====== Provided text ======

MEDICAL leaders have called for a major shake-up of the NHS after a damning new report found “deep-rooted and systemic failings” in Scotland’s health service.
The Academy of Medical Royal Colleges in Scotland has published a report entitled “Learning from serious failings in care” today, which was commissioned following inquiries into serious failings at NHS Lanarkshire, Vale of Leven Hospital and Aberdeen Royal Infirmary in 2013 and 2014.
NHS Lanarkshire was ordered to make widespread improvements following a probe into above-average mortality rates, while inspectors found serious problems with management and staffing at Aberdeen Royal Infirmary.
A working group from the academy compared these publications alongside a similar report into serious failings in care in Mid Staffordshire in England.
The strongly worded document said the failure of clinical staff and NHS management to work together had led to poor patient care, poor staff morale, inadequate complaints handling and poor leadership.
Ian Ritchie, chair of the Academy of Medical Royal Colleges and Faculties in Scotland, and president of the Royal College of Surgeons of Edinburgh, said: “Clinical staff and management must work more effectively together as teams. They must also be supported in doing so by ending the focus on inappropriate targets and making quality of care our over-riding priority.”
The report was described as a “damning indictment” of the failure to address the challenges facing the NHS, according to Scottish Liberal Democrat health spokesman Jim Hume MSP.

====== Supplied material ======

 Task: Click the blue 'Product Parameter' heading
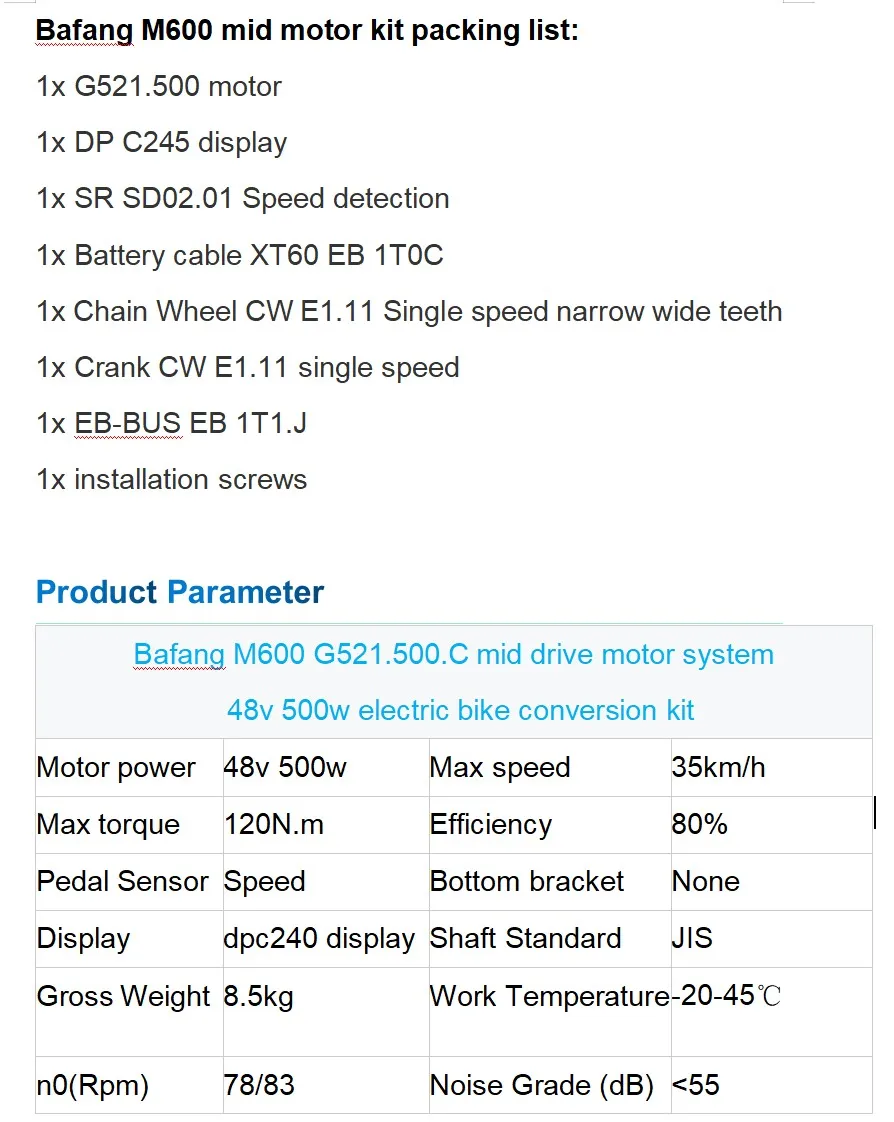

======

> Questions on the material:
• A. In the article on Scotland's health service, what is the title of the report published by the Academy of Medical Royal Colleges in Scotland?
• B. Continue the article on Scotland's health service from its last sentence.
The data has nothing to do with the article on Scotland's health service.

> Answers:
• A. "Learning from serious failings in care"

• B.
He said: “Scottish Government ministers took their eye off the ball during the referendum and our NHS is in crisis as a result.”
The Scottish Government has pledged to review the recommendations within the report.
Professor Alan Paterson, chair of the Scottish Academy Short Life Working Group on Hospital Reports and director of the Centre for Professional Legal Studies at Strathclyde University, said: “It is clear that serious failings in team working between clinical staff and NHS management played a significant role in the failings in care identified.
“These failings are deep-rooted and systemic. They must not be ignored if we are to learn from them and to prevent repetition.”
Poor leadership and accountability meant bullying was endemic in many hospitals and the prioritisation of targets was leading to “appalling failings in care”, Prof Paterson added.
The report has made 20 recommendations in areas of leadership, culture and professional engagement, inadequate staffing, quality of care and patient experience and external review.